この日、大会恒例のチャンピオンズディナーに出席するため、コースを訪問。大会を2度(82年、92年)制した日蔭温子の呼び掛けにより、5年前からスタートしたという「チャンピオンズ親睦ゴルフ」にも参加して、4ホール(1番、16~18番)をプレーした。

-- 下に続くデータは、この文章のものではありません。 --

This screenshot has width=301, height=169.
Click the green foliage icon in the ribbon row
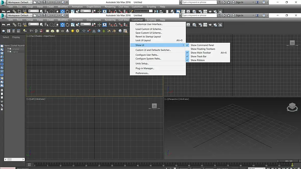[x=104, y=31]
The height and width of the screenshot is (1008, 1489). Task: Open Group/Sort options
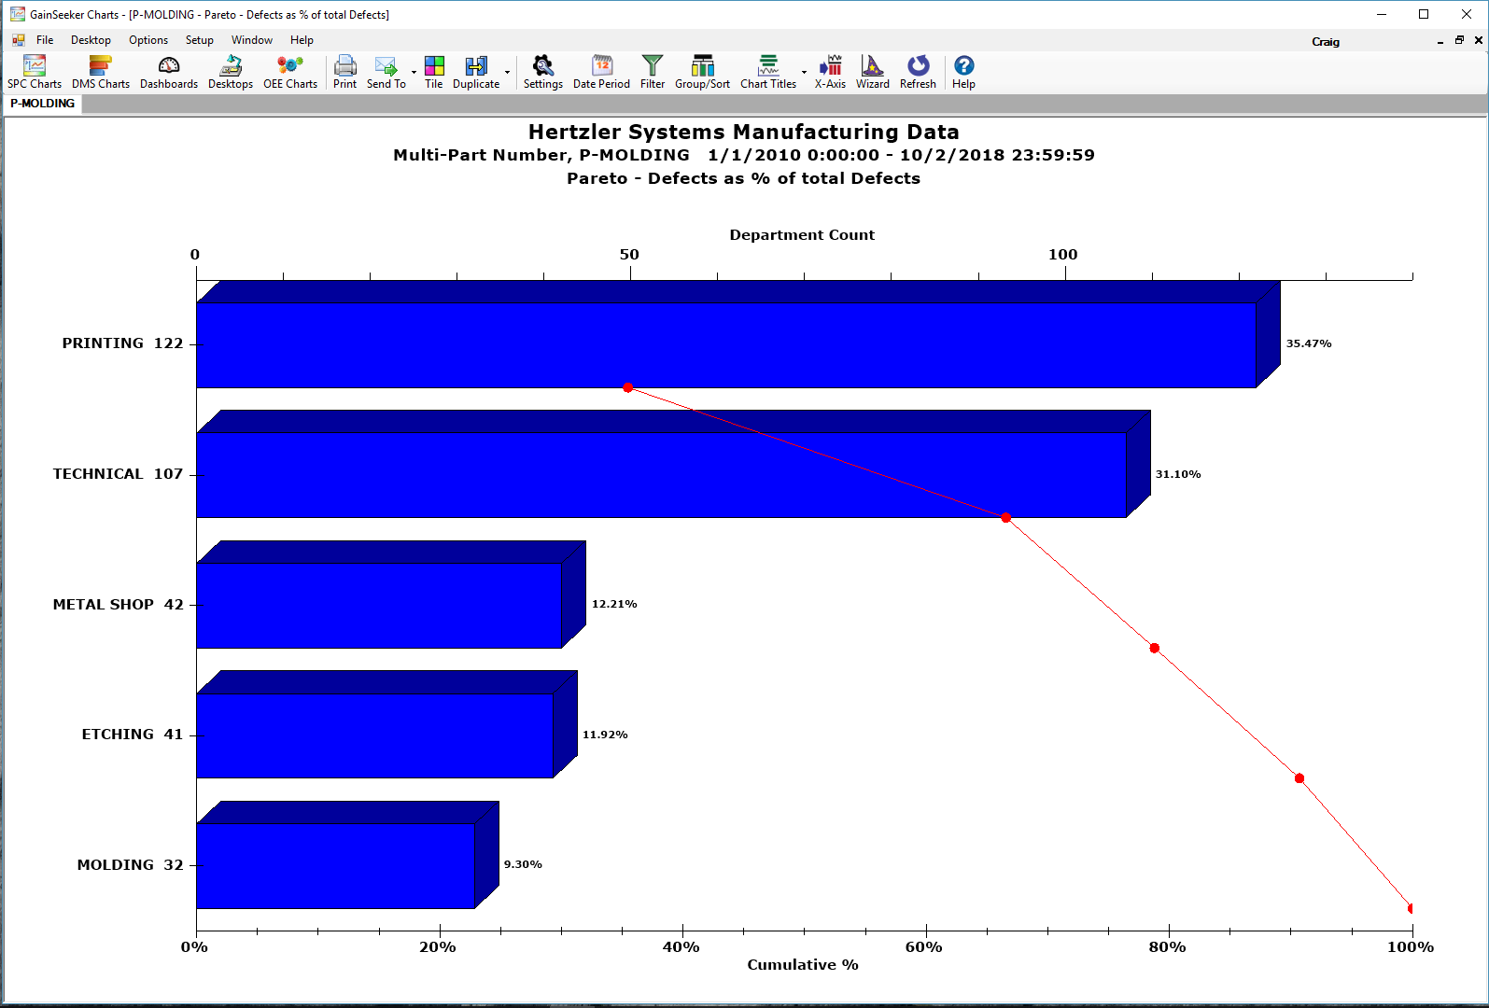[x=702, y=72]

「コースは当時とだいぶ変わったみたい。でもうっすらと記憶に残っているの。優勝した年は雨風が強く吹いていてね…」。ぽつりぽつりと言葉をつむぎ、思い出にふけった。手にした5勝の中でも、メジャータイトルは格別。「アマチュアもプロも出場するオープン競技。その大会で1番になれたことはわたしの誇りね」――。

「今の女子プロゴルフは若い選手がたくさん活躍している。技術も、道具もわたしの時代よりはるかに良くなっているわ。でもね、コースの難しいセッティングが選手の技術を磨いてくれるものよ」。名コースは選手を育てるとは言ったものだが、二瓶は後輩に向けて世代を超えても変わらないメッセージを送った。

一昨年には体調を崩すなど、今では年間のラウンドは片手で数えるほど。それでも「みんなに会えるのがうれしくてね」と目を細め、「スコアは秘密よ」と茶目っ気たっぷりに微笑んだ。ディナーはプレー後の夕方に振る舞われた。生涯現役…体を動かした後は、さぞかし、おいしかったに違いない。(栃木県那須烏山市/糸井順子)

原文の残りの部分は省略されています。